[START OF DATA]

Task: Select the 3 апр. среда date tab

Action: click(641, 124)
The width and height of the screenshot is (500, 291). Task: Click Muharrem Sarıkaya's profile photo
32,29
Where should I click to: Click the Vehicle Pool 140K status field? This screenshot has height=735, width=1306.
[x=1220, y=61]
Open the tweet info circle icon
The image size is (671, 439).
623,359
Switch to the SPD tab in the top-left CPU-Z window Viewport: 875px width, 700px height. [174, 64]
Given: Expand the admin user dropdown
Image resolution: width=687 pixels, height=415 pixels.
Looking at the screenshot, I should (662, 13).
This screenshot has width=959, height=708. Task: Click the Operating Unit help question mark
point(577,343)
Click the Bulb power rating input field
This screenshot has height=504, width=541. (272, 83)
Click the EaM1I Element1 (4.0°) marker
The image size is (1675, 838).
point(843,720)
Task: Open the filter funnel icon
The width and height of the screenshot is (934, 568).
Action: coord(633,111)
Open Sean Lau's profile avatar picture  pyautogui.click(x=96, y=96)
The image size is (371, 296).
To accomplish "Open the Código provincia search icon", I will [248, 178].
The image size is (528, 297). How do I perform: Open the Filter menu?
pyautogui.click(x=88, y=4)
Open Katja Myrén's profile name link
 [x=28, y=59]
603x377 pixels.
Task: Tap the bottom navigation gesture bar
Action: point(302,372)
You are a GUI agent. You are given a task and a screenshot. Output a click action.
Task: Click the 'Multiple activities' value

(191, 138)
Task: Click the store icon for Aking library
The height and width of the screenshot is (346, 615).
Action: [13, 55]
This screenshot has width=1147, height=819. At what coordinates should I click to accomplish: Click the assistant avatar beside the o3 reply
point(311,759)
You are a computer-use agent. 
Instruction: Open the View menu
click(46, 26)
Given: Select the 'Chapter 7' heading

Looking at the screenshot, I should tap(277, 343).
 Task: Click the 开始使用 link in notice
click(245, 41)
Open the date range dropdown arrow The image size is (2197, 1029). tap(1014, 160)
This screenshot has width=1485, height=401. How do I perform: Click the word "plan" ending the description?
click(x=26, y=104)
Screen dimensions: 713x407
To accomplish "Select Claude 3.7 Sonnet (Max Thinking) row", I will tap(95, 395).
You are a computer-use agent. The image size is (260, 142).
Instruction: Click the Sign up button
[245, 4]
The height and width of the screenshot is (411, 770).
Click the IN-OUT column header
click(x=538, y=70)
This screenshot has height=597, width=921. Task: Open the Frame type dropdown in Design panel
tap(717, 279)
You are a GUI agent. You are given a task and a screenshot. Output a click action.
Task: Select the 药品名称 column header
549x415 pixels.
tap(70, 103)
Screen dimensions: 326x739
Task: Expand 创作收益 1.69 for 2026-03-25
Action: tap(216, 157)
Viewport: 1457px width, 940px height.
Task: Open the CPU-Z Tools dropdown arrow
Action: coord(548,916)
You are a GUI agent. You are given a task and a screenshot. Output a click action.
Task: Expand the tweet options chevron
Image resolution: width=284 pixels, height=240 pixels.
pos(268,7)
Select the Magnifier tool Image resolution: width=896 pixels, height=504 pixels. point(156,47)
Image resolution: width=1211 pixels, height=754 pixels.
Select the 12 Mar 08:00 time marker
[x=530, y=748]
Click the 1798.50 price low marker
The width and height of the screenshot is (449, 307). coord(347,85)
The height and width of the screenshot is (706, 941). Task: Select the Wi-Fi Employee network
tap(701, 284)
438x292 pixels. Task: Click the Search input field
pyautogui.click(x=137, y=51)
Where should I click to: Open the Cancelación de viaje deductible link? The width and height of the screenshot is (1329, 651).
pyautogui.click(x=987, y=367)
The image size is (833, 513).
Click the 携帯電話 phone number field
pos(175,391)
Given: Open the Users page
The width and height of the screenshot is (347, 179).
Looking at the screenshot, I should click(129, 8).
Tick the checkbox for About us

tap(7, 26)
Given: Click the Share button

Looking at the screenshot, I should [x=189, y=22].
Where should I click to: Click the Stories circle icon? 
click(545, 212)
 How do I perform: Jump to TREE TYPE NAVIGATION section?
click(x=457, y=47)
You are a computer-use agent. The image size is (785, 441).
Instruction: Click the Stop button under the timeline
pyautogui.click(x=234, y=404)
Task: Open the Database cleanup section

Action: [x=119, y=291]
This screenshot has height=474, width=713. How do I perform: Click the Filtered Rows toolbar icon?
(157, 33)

[END OF DATA]

- **WORK INSTRUCTIONS**
Print the lines of the material above exactly as they appear, from the line containing "Given: Click the Share button" through the line containing "click(x=457, y=47)", both included.

- **FINISHED ANSWER**
Given: Click the Share button

Looking at the screenshot, I should [x=189, y=22].
Where should I click to: Click the Stories circle icon? 
click(545, 212)
 How do I perform: Jump to TREE TYPE NAVIGATION section?
click(x=457, y=47)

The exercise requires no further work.